The talk consists of a heavily condensed history of modern military camouflage and what it has come to symbolise, then goes into the specifics of the project itself.

Peacock in the Woods , Abbott Handerson Thayer — 1907 | Male Ruffed Grouse in the Forest, Gerald Handerson Thayer — 1907/8

The central tension in camouflage is between being seen, and going unseen. The hunter and the hunted. Eat or be eaten. But evolution has also found other uses for coloration and pattern. In certain cases a pattern’s function may be to warn off predators instead of obscuring its wearer or imitating their surroundings. In either case, in the animal world, patterns often also perform a dual function of signalling fitness to potential mates. Strength. Survival.

Fast forward several billion years, and being the tool-wielding geniuses that we are, humans have figured out ways to kill each other from great distances. For a period of time the men who concern themselves with this activity wear red coats. The high quality cochineal dye needed for a scarlet coat was an extremely valuable commodity, making these coats hard to come by. Wearing one is very much a status symbol. To soldiers they are an item to be worn with pride, a defining element of their identity.

Before long the ability to execute lethal agency at a distance becomes more equally distributed, and wearing a bright red jacket in the middle of a drab field becomes something of a problem. Disruptive camouflage patterns are experimented with, and Dazzle camouflage is in heavy use by naval forces.
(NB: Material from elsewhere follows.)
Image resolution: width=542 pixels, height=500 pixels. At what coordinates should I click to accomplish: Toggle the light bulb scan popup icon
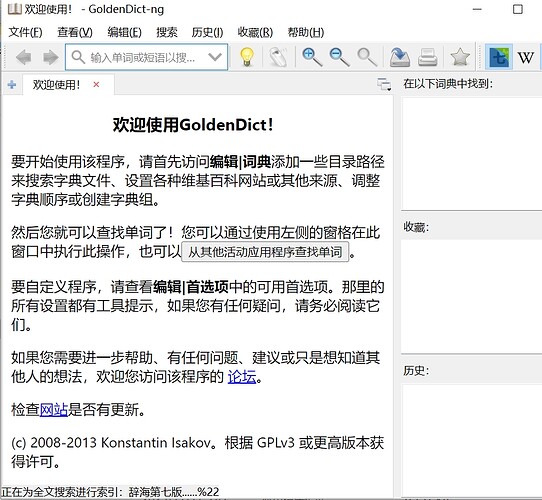coord(246,57)
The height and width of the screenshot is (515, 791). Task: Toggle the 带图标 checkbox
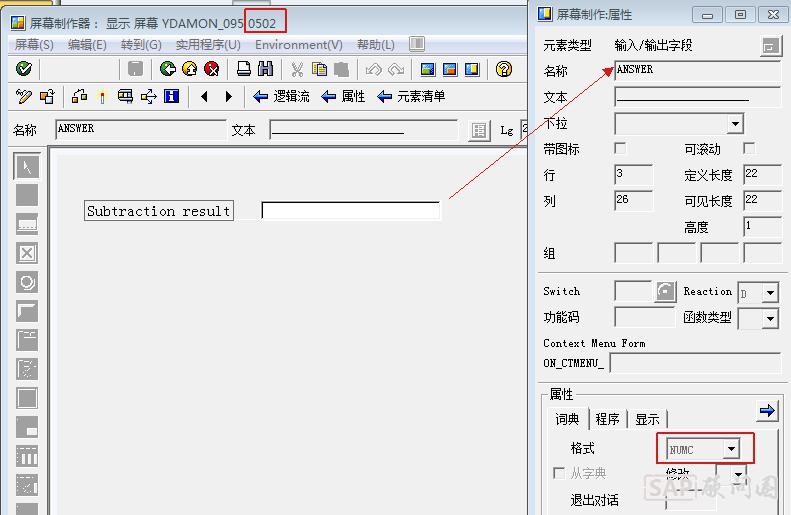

For most infantry however, by the end of the first World War military dress has evolved into the familiar khaki/drab single tone uniforms worn for most the first half of the 20th century, and in some capacities still in use today.

Humans get around to a second World War, and experimentation with uniforms in disruptive camouflage patterns similar to those we’re used to today begins at scale, mostly deployed by the German forces. The patterns now much more distinctly begin to take on other functions. Not just concealing soldiers, but signalling an identity.

The pattern designs show that a soldier belongs to a particular force or unit, therefore by extension one may assume they possess associated skills, are capable of certain acts, and can call upon the technological and logistical capabilities of the greater force of which they are part. The camouflage uniform has established itself in military use, but is still uncommon in the civilian world.

During the Vietnam war parallel developments introduce new associations and begin the introduction of camouflage patterns to civilian wear in forms we’re now more familiar with. On one hand, the custom-made Tigerstripe uniforms worn by US Special Forces start to become a coveted item among photographers and journalists, signalling their access and affiliation.

On the other hand, veterans protesting the war wear their issued ERDL uniforms. The nature of the military affiliation is now turned on it’s head. The uniform signals that one knows of what they speak, and they speak out against it. The camouflage pattern in civilian life begins to take on its revolutionary aspects, being worn as a symbol of protest even while gaining more traction as a signal of exclusivity and affiliation with strength.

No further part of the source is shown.